Also, overwatch is a low tick rate game. Between the 17ms between ticks, and favor the shooter, ping does not affect you unless you are getting to 70+ ms ping.
By far and away, the most impactful hardware is your monitor refresh rate. Everything else is negligible.
You said it yourself 70+ms ping.
I’ll agree that framerate is the most important.
But I’ve definitely experienced hundreds of times where a hit didn’t register because of the order in which the server received the actions.
I definitely agree that very high ping is bad, no question. Just want to make sure we are talking about the same thing (eg 70+ might be noticeable, but 40 is probably OK)
Also those no regs you mention probably have more to do with the game only being 60 tick
I think there is still a function of first past the post actions. Two headshots, mouse clicked simultaneously in the real world, player observes a headshot, hears the clink of a critical hit, and then dies and sees the other player take no damage in the kill cam.
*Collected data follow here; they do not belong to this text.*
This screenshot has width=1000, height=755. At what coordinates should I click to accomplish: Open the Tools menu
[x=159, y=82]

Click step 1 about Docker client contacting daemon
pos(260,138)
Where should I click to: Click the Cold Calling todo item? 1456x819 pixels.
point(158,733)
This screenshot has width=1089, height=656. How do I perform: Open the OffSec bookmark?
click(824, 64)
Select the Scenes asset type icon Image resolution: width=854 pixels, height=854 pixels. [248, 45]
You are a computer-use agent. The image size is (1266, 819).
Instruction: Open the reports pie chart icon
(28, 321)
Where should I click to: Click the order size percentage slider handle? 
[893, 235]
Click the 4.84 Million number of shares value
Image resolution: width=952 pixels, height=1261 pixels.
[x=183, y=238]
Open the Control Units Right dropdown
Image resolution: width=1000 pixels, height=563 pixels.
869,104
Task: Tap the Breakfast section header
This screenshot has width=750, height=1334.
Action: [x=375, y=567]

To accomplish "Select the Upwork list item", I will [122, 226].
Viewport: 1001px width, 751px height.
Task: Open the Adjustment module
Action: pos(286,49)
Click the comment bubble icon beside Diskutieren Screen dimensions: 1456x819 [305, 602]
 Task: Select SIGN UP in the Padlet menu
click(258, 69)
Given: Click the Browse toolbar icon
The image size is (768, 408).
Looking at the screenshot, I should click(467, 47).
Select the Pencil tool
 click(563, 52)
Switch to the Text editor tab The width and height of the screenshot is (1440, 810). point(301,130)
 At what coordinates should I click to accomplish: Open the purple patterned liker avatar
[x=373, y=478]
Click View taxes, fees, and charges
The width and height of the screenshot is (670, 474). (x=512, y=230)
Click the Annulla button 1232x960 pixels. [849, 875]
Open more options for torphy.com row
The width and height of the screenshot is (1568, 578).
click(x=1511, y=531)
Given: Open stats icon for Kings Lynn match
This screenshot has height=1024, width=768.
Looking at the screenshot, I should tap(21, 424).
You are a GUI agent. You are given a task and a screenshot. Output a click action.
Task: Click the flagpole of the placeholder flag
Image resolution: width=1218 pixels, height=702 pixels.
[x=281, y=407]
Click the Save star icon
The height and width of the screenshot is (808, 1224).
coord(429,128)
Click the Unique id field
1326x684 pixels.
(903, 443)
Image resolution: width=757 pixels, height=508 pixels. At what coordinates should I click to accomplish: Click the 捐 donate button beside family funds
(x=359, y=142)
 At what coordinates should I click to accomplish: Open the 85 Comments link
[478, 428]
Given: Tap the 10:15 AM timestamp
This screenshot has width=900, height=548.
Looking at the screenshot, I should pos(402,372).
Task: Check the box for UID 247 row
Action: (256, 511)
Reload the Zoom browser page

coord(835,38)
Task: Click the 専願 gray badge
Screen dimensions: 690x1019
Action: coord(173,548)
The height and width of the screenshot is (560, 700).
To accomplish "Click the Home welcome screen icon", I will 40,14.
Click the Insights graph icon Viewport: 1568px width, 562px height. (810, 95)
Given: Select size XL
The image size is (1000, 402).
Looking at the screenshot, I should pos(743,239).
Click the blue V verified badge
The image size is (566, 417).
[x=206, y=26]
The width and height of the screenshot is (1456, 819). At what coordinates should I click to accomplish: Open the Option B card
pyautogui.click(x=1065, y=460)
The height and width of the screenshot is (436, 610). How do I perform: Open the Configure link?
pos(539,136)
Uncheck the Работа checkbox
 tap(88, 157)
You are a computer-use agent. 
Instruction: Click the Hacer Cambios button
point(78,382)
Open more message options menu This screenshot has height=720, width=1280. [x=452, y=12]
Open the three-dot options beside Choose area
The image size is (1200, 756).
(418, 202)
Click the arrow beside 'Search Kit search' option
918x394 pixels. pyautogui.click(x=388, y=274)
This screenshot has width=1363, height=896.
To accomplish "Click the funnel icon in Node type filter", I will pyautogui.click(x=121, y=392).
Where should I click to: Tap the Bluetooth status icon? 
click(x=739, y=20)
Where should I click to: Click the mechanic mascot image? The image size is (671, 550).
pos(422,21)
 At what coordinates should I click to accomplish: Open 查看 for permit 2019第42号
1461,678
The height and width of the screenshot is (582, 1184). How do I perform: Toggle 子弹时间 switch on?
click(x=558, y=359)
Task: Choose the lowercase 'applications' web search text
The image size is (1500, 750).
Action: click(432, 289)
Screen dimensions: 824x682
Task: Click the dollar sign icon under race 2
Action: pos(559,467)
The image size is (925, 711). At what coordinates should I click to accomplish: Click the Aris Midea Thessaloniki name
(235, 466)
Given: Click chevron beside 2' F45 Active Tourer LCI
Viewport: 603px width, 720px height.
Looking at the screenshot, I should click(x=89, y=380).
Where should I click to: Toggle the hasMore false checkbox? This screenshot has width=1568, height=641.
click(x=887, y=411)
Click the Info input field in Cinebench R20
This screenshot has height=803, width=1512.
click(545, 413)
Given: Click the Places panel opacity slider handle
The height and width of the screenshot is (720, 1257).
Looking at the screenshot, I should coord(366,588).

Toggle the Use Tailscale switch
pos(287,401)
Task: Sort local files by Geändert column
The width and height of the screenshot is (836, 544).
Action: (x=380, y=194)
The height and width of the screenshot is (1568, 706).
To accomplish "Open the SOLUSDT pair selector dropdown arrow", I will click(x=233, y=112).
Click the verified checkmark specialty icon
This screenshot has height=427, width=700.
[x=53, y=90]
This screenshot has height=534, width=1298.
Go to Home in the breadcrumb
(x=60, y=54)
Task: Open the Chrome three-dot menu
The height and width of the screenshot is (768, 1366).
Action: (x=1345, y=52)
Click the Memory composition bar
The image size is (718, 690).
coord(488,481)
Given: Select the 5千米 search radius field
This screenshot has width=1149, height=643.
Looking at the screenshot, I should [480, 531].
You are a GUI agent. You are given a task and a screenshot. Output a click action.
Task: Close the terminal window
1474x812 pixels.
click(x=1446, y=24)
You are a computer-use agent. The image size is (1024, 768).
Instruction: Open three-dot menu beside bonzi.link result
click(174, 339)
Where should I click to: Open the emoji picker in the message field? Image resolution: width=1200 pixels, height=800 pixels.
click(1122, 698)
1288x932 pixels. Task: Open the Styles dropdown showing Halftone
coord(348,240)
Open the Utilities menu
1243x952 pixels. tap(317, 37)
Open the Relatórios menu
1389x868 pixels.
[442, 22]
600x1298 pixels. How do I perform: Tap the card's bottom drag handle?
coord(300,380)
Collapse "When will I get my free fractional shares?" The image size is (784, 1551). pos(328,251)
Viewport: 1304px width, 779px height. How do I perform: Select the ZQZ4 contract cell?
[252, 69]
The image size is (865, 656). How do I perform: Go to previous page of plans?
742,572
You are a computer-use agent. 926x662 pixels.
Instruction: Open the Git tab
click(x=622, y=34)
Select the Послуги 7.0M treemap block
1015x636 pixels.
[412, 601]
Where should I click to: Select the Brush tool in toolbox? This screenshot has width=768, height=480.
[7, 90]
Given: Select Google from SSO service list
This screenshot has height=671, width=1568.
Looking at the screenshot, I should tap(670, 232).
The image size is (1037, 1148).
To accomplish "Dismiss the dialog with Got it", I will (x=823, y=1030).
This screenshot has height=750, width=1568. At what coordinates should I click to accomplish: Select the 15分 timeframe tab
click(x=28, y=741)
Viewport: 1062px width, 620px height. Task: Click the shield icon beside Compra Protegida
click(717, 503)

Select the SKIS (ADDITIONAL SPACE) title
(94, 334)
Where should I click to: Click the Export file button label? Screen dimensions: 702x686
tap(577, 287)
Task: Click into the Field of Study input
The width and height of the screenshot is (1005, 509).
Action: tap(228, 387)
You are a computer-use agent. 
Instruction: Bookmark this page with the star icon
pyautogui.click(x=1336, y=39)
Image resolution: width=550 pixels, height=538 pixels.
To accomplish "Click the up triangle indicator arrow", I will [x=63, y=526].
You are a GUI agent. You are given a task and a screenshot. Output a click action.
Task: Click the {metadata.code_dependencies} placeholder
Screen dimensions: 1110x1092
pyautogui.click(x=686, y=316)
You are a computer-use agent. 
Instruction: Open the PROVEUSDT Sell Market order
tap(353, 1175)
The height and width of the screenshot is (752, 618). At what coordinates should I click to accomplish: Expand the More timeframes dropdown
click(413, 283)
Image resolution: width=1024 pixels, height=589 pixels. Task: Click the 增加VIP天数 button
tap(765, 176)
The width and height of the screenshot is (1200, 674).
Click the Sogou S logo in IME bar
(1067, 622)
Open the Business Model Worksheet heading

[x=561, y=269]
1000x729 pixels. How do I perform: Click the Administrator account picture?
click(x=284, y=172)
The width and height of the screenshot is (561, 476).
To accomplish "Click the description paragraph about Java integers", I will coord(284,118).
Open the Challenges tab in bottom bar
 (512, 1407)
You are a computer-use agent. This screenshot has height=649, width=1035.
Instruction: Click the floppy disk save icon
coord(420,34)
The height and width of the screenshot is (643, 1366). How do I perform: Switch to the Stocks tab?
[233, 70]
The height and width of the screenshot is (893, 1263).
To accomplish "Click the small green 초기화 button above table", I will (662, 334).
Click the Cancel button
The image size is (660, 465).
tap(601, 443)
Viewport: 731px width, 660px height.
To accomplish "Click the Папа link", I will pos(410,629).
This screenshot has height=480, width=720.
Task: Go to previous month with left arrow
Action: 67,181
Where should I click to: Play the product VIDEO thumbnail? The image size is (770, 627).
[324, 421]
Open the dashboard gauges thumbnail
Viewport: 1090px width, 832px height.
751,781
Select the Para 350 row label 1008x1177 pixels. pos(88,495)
As for DPI, I think you have a valid point, but to me a smaller in the real world sprite on screen with greater DPI actually looks larger to me because it’s clearer. So even if the head is 1mm at a high DPI but 1.5mm at a low DPI, my brain and visual acuity will be more sharply focused with the better DPI. I used to retouch photos and do graphics on computers, so I have seen this in other settings as well.
Yea true, I’ve noticed that in OW people tend to use native res. I always use native res, and didn’t like low res settings in csgo. For reference, the best csgo player in the world, s1mple, uses 1280x960!
As you get further and further from the center of the bellcurve (which is about 2200-2800), the difference in skill becomes exponentially different compared to the actual SR differences.
Speaking from personal experience:
For the most part, Platinums/Golds are almost identical outside the borderline Diamond/Silver players, since that’s where most people sit. The difference between getting mid-Plat and mid-Gold is nothing but luck.
Borderline Master Diamonds (3400+) players are significantly better than borderline Platinum Diamonds (>3100). The difference between low Diamonds and High Diamonds is repeated in Master about every 200ish SR (so there’s approximately the same distance between a low diamond and high diamond as there is in a 3600 and 3800 player and a 3800 and 4k) and the skill difference between SR gaps becomes larger and larger the higher you get. A semi-pro (who often sit around 4300-4400) are worlds ahead of a regular GM, and a A list pro (who are often 4600+) are worlds ahead of semi-pros.
So you would say you can climb out of gold into plat with little effort, but climbing to diamond will be hard in comparison?